Geçen haftaki yazımızda şöyle demiştik: Asıl tuzak “cebrî” olarak kabul ettiğimiz kapitalizmin kanunlarıdır. Tüm dünyada, hemen bütün alanlarda “gücün hukuku” yürümektedir. Bunun sıfatı “evrensel”dir. Eğitim, bilim, iktisat, ticaret, siyaset, sanat vb. bu kanunlar ile belirlenir, biçim kazanır, yönetilir.
Bu kanunlar (Tanrıtanımaz bilim - teknoloji - sanayi - endüstri - felsefe - iktisat - siyaset - sanat) dünyayı nereye getirdi?
Şuraya getirdi: Dünyanın tüm kazancının %90’ına %10 nüfus el koyuyor.
Muasır medeniyet budur.
Bütün dünya bir gemide, biz de içindeyiz. Binmişiz bir alâmete gidiyoruz kıyamete.
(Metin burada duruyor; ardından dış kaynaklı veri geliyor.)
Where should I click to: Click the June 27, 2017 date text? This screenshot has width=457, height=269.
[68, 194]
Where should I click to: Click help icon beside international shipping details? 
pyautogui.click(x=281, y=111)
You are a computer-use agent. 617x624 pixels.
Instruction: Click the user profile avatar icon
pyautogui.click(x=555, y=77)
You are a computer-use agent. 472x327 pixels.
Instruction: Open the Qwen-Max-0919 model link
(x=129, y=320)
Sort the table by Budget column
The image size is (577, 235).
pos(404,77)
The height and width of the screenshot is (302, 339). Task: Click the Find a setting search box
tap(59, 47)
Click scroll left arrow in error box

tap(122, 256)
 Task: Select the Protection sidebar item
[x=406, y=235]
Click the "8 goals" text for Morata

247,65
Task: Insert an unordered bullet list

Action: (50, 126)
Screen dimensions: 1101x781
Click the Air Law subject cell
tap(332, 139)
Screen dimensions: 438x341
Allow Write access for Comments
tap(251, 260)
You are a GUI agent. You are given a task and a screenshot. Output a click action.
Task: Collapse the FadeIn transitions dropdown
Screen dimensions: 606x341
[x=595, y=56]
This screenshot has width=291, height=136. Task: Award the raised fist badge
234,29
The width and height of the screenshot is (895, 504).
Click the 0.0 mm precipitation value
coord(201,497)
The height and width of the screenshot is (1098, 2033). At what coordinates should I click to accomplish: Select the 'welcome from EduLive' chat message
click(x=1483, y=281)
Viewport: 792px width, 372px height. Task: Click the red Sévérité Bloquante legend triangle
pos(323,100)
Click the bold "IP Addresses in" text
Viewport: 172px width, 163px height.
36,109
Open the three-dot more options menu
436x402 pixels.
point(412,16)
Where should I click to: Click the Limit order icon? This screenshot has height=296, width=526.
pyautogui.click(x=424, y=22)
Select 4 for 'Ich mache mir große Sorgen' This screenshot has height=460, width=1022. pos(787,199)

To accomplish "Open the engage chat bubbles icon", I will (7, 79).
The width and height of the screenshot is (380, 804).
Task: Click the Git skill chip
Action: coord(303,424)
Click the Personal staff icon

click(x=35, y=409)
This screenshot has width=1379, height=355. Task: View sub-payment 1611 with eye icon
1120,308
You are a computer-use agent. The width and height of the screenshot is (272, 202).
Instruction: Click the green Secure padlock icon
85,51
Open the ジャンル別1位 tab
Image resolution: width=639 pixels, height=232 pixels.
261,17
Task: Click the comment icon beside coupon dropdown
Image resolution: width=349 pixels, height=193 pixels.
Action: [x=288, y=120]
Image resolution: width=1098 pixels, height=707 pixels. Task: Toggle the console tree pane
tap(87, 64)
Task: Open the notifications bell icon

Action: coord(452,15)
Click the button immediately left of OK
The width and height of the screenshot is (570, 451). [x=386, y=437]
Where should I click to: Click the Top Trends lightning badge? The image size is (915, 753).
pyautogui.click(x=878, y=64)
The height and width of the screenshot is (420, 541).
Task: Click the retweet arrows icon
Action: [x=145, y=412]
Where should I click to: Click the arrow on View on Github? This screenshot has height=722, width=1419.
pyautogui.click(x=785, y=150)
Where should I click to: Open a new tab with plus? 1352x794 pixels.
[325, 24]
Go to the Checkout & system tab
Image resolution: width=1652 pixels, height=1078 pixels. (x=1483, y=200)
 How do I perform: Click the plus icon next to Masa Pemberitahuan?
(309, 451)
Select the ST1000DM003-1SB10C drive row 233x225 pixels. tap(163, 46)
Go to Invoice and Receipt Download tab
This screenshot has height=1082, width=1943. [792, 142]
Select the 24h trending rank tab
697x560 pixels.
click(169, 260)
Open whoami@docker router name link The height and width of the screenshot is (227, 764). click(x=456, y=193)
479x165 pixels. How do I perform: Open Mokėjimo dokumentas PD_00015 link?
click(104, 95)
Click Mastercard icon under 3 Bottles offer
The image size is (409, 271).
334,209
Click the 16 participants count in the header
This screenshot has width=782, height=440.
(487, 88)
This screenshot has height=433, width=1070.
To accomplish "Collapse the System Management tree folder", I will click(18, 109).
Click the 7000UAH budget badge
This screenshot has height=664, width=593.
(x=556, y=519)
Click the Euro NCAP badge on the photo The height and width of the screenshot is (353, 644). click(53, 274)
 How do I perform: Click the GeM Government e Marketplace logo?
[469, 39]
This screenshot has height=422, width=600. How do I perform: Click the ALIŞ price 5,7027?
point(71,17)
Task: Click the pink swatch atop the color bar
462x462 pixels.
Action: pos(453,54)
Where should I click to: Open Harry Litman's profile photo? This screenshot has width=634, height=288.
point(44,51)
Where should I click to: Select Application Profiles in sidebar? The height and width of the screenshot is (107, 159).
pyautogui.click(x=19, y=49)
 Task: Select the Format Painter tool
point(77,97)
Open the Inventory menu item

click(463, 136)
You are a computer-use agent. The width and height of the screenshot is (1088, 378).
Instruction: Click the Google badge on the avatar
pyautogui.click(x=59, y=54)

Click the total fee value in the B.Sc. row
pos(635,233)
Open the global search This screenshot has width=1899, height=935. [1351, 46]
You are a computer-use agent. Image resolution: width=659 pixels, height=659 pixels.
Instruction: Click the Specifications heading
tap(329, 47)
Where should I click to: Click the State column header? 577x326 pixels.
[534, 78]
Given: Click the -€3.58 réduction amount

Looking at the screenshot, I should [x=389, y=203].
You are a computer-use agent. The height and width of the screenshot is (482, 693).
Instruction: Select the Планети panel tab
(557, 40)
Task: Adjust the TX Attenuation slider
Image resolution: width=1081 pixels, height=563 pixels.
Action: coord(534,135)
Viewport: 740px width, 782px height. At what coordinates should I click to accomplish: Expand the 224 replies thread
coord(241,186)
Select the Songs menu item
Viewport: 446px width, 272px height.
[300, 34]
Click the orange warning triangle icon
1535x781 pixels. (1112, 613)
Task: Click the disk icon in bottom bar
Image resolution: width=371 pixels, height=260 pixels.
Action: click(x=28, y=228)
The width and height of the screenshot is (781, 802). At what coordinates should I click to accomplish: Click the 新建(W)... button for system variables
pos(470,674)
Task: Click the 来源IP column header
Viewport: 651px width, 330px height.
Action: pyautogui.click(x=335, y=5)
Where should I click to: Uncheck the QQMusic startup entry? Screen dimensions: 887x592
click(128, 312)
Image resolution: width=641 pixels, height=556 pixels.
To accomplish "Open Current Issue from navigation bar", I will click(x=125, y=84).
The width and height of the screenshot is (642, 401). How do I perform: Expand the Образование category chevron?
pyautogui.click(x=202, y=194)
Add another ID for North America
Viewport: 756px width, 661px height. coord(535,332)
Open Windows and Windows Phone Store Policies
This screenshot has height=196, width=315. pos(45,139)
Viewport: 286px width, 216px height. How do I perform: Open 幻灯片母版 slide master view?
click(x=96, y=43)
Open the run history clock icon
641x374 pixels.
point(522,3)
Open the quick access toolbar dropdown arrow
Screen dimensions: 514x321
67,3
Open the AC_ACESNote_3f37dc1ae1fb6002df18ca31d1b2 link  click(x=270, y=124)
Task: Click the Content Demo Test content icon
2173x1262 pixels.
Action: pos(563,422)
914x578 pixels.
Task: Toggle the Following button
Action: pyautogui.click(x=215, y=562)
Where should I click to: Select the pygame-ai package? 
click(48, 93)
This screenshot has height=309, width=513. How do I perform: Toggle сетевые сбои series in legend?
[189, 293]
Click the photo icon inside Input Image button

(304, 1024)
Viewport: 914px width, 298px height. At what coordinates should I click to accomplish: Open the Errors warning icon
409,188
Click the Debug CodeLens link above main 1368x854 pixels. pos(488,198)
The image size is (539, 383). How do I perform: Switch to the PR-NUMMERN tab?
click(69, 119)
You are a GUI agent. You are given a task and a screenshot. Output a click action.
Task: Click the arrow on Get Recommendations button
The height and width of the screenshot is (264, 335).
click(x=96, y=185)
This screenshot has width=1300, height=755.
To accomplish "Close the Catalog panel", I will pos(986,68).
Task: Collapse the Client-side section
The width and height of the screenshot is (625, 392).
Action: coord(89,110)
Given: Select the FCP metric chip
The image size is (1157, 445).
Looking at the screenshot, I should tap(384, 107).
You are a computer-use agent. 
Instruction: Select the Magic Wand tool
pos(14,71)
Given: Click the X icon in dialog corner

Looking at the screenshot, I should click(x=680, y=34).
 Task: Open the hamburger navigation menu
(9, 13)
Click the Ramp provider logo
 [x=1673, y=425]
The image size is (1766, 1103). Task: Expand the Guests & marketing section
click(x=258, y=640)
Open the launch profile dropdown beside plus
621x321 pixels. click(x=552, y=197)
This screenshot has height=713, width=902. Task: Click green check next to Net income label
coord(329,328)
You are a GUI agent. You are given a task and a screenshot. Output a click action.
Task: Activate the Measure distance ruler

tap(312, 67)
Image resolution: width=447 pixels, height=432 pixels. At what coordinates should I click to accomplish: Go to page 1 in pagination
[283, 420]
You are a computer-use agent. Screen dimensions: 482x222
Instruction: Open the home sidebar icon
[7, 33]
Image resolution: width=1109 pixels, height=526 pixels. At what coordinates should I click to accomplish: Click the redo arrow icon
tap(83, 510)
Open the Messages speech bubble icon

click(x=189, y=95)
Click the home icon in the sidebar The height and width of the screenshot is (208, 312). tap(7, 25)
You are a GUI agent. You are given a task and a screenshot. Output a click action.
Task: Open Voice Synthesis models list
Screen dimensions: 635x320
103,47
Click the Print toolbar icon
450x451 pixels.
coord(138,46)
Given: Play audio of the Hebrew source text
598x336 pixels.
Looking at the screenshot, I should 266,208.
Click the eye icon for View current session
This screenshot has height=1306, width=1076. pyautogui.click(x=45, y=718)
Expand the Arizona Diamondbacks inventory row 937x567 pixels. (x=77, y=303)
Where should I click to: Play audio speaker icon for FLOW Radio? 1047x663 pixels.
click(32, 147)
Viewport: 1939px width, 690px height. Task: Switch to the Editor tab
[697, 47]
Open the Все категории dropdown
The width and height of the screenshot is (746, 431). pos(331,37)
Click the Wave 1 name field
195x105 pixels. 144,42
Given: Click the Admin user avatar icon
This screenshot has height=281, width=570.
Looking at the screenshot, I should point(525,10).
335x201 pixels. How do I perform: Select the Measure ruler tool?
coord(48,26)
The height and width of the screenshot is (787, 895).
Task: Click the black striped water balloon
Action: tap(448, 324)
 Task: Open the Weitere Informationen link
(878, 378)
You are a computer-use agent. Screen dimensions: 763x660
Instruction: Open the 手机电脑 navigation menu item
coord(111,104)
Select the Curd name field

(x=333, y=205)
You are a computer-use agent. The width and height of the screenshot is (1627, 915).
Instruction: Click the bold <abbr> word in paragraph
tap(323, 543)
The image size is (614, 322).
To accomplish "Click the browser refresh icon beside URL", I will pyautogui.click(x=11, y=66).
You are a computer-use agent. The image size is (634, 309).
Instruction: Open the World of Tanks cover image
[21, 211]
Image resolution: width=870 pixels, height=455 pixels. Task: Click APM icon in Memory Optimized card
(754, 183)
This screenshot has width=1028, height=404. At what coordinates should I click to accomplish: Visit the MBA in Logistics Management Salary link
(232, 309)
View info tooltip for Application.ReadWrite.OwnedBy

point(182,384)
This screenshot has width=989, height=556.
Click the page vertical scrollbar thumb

Dünyanın her yerinde şu an, şu saatte reel-politik; reel-iktisat vb. alanlarında neler oluyor? Suriye’de, Irak’ta, Hong Kong’da, Fransa’da, Yemen’de, Çin’de, ABD’de, Afrika’nın her köşesinde televizyona yansıyan ne manzaralar var? Kapalı kapılar ardında neler oluyor? Sanal ticaretin yekunu nedir, sosyal medyada kim kimi linç ediyor?